EXTRAIT DU TEXTE:
Durant ces quelques instants, il comprit tout. Il était enthousiasmé et son cœur rempli de paix. Il était impatient de partager avec les siens ce qu'il avait découvert. Mais aucun mot ne parvenait à l'expliquer. Il essaya d'en parler aux autres, mais ceux-ci ne comprenaient pas. Ils voyaient bien qu'il avait changé, que quelque chose de magnifique irradiait de ses yeux et de sa voix. Ils avaient aussi remarqué qu'il ne portait plus de jugement sur rien ni personne. Il n'était plus comme les autres.
Il comprenait très bien chacun, mais personne ne pouvait le comprendre, lui. Ils croyaient qu'il était une incarnation de Dieu. Il souriait lorsqu'il entendait cela et leur disait : « C'est vrai, je suis Dieu. Mais vous aussi, vous êtes Dieu. Vous et moi sommes pareils. Nous sommes des images de lumière. Nous sommes Dieu. » Mais les gens ne le comprenaient toujours pas.
Il avait découvert qu'il était un miroir pour les autres, dans lequel il pouvait se voir lui-même. « Chacun est un miroir », se dit-il. Il se voyait en chacun, mais personne ne le voyait, lui, comme soi-même. Et il réalisa que tous rêvaient, mais sans conscience, sans savoir vraiment qui ils étaient. Ils ne pouvaient le voir comme eux-mêmes, parce qu'il y avait un mur de brouillard ou de fumée entre les miroirs. Et ce mur de brouillard provenait de leur interprétation des images de lumière : le Rêve des humains.

EXTRAIT DE DONNÉES:
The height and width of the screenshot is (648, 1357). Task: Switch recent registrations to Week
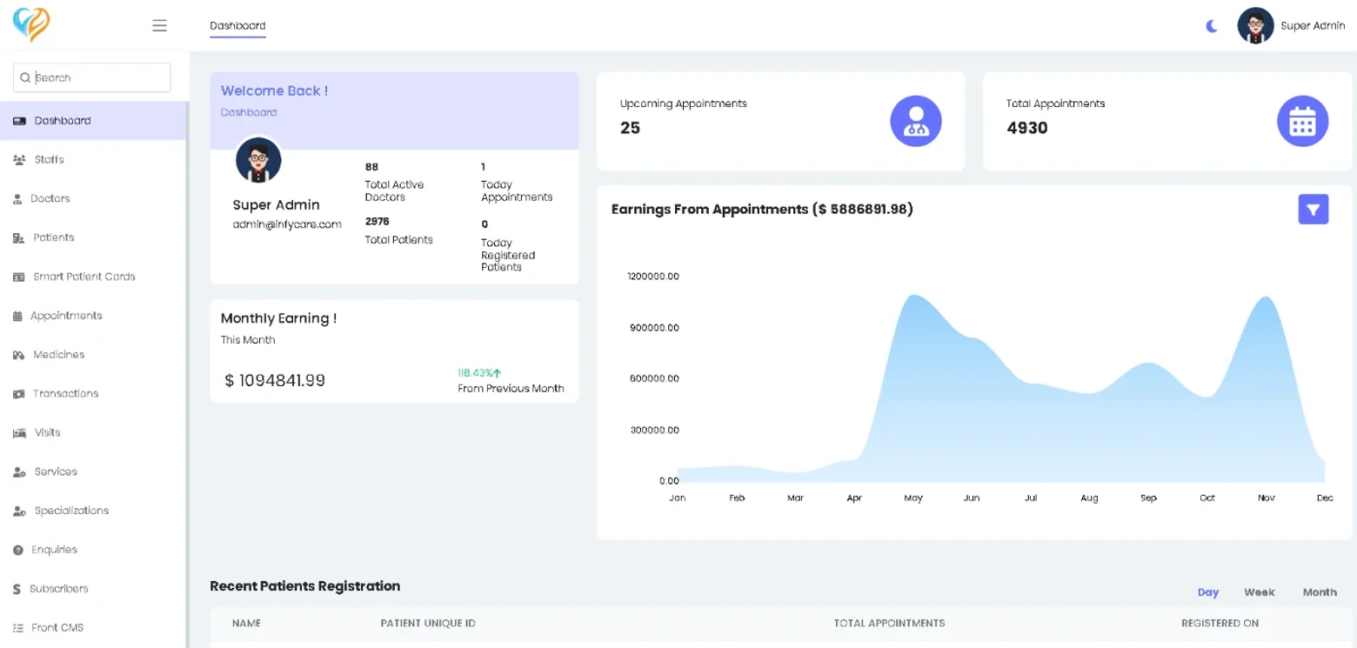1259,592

...

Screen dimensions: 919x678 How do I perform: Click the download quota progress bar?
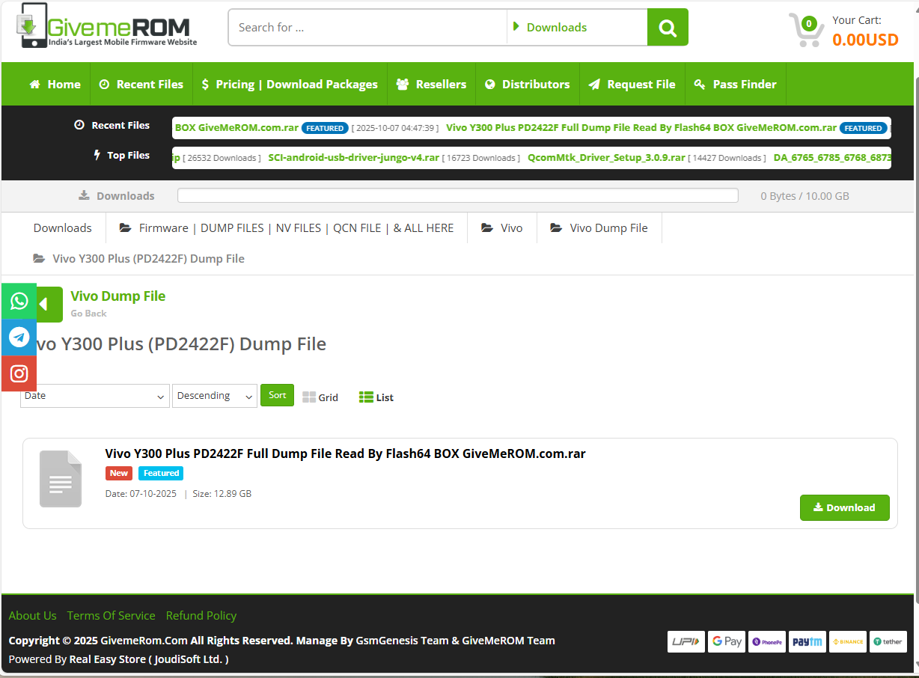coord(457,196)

TRAVAIL À FAIRE: Tirez du texte sur les miroirs le passage qui va de « Il comprenait très » jusqu'à « comprenaient toujours pas. » inclus, sans rien y changer.

CORRIGÉ DÉTAILLÉ:
Il comprenait très bien chacun, mais personne ne pouvait le comprendre, lui. Ils croyaient qu'il était une incarnation de Dieu. Il souriait lorsqu'il entendait cela et leur disait : « C'est vrai, je suis Dieu. Mais vous aussi, vous êtes Dieu. Vous et moi sommes pareils. Nous sommes des images de lumière. Nous sommes Dieu. » Mais les gens ne le comprenaient toujours pas.